Bunu kavrayan kişinin bin kollu, bin gözlü Kannon’dan hiçbir farkı olmaz.
Sıradan bir insan, bin kolu ve gözü olduğu için onun kutsandığına inanır. Henüz olgunlaşmamış bir bilgeliğe sahip insan, birinin nasıl bin tane göze sahip olabileceğine hayret ederek bunun bir yalan olduğunu söyler ve karalamaya başlar. Fakat eğer insan işin özünü daha iyi anlayabilirse, ilkelere bağlı ve saygılı bir inanca sahip olacak, sıradan birinin inancına ya da bir başkasının karalamalarına ihtiyaç duymayacaktır. Dahası, Budizmin bu tek örnekle, ilkesini başarılı bir şekilde ortaya koyduğunu anlayacaktır.
Bütün dinler böyledir. Özellikle Şinto dininin böyle olduğunu biliyorum.
Sıradan insan sadece yüzeysel düşünür.

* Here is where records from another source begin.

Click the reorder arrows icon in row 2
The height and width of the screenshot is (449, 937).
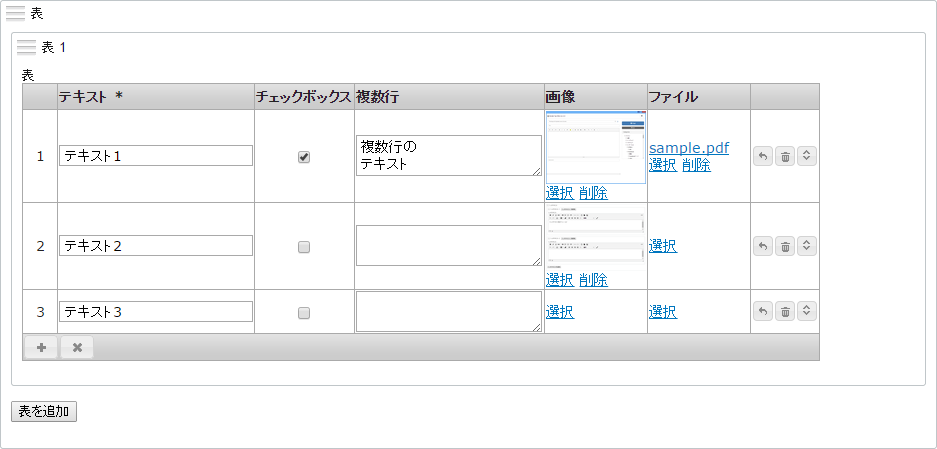pos(807,246)
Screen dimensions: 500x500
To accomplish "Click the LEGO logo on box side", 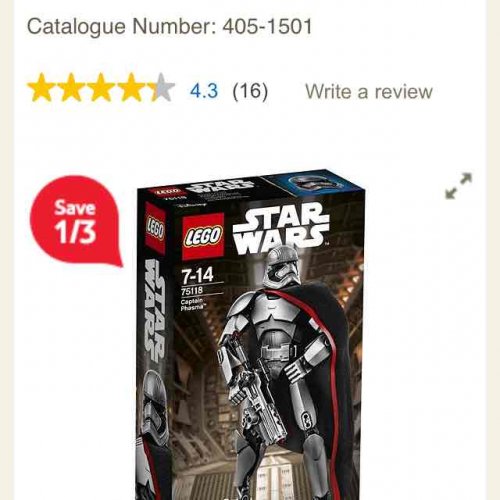I will click(155, 229).
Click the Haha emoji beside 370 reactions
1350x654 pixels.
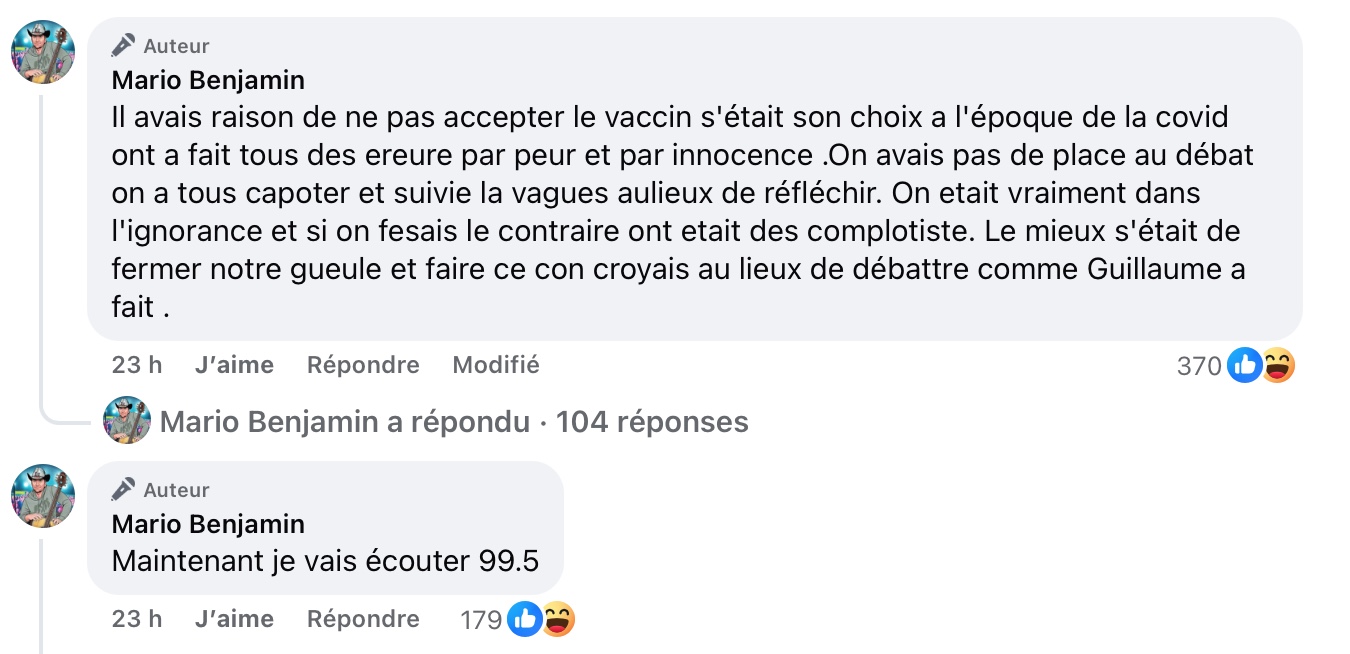click(1277, 366)
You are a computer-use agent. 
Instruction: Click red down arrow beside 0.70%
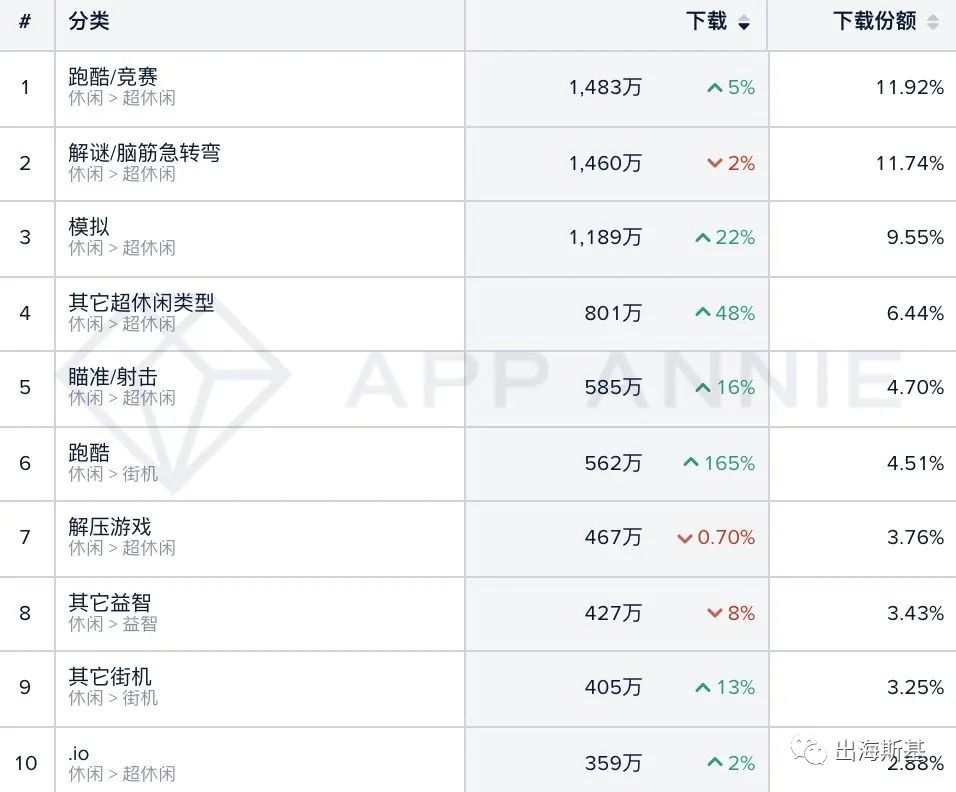pyautogui.click(x=685, y=538)
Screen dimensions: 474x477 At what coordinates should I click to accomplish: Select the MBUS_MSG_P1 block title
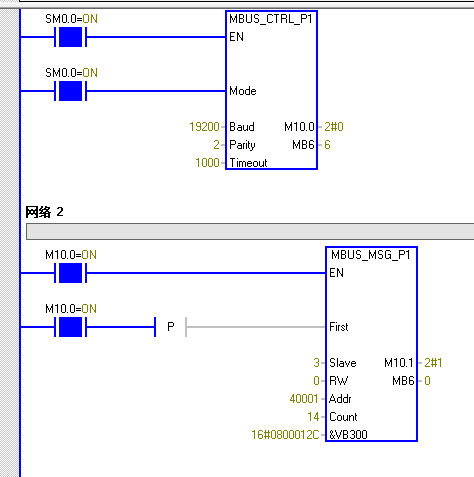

Budizme dil uzatan insanın ise durumu daha kötüdür.
Dünyada birçok din vardır fakat en derinlerinde hepsi aynı sonuç üzerine kurulmuştur.
Her halükârda, kişi disiplini uygulayıp acemilikten sarsılmaz bilgeliğe ulaştığında bir dönüş yapar ve ebedi yere, başlangıca geri döner.
Bunun bir sebebi vardır.
Bir kez daha kendi dövüş sanatınızla ilgili olarak konuşabiliriz. Acemi insan, vücudunun duruşu ve kılıcının konumu hakkında hiçbir şey bilmediğinden zihni de bedeninin hiçbir yerinde durmaz. Eğer bir adam ona kılıcıyla saldırırsa, saldırıyı aklında hiçbir şey olmadan karşılar.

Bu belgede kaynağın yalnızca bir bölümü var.